Everyone in the family learned to be good cooks, and they never went out to buy butter or bread — they made it instead. All of the cooking was done on a wood stove.

They had two bunkhouses for sleeping.

“The hired guys slept in the one outside and we had one attached to the end of our house that slept about six of us,” said Shirley. “Then we had the upstairs, too, and if we had to sleep on the floor, we did. We never fought over it either, we just did it.”

She went to the Munger School through the elementary grades.

“It was a country school that went through the eighth grade,” she explained. “We walked about a mile to school and back every day, in bad weather and everything.”
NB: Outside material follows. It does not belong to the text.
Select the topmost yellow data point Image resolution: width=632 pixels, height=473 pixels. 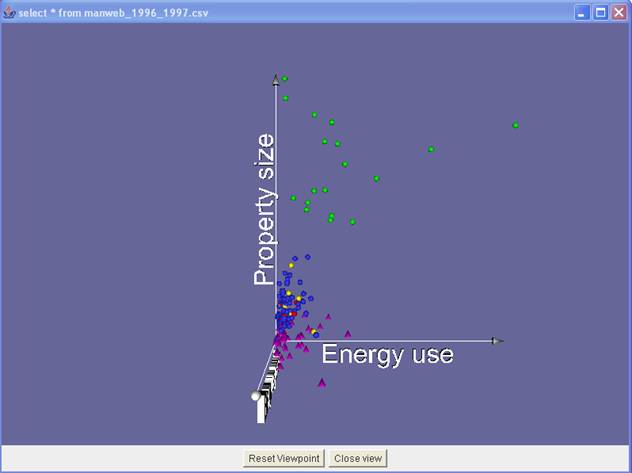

Shirley went to high school in Proctor, where she loved all her classes but didn’t have a lot of time for extra-curriculars.

“We lived out in the country, so we didn’t get involved like the other kids did, in band and that sort of stuff,” she said. “But I did play some basketball and softball, which I continued to play when I was older.”

She got her first job working at the Munger Store when she was just 15.

“I didn’t earn much but it made me feel good to be working,” she said.

She graduated from high school in 1942 and went to work in the steel mill for a time, joining the ranks of women who took over for the men who had gone overseas to fight in World War II. At that point, women were needed to fill many traditionally male jobs and roles during the war, and she stayed on there until the war was over and the men returned.

Then she went on to Cloquet to work in the “toothpick factory” (Diamond Match) for the next 30-some years, starting out on the production line and eventually moving into the time office, where she pulled the timecards every week, did all the payroll and kept track of the employees.

“It was really fun after I got going with it,” she said. “I was a little scared at first, but it didn’t take me long to catch on. I have never really been scared of anything. I just go into something and stick with it.”

She met her husband, Jack, in the late 1940s, when the two of them were both working at Diamond Match. They started dating steadily and were married in 1950. They lived with his mother in Carlton for a year or two and then moved to an apartment in Cloquet.

Shirley and Jack bowled in leagues (she once won a tournament in Duluth with a top score of 650), and she played first base on the Cloquet Merchants softball team for many years, which her husband coached.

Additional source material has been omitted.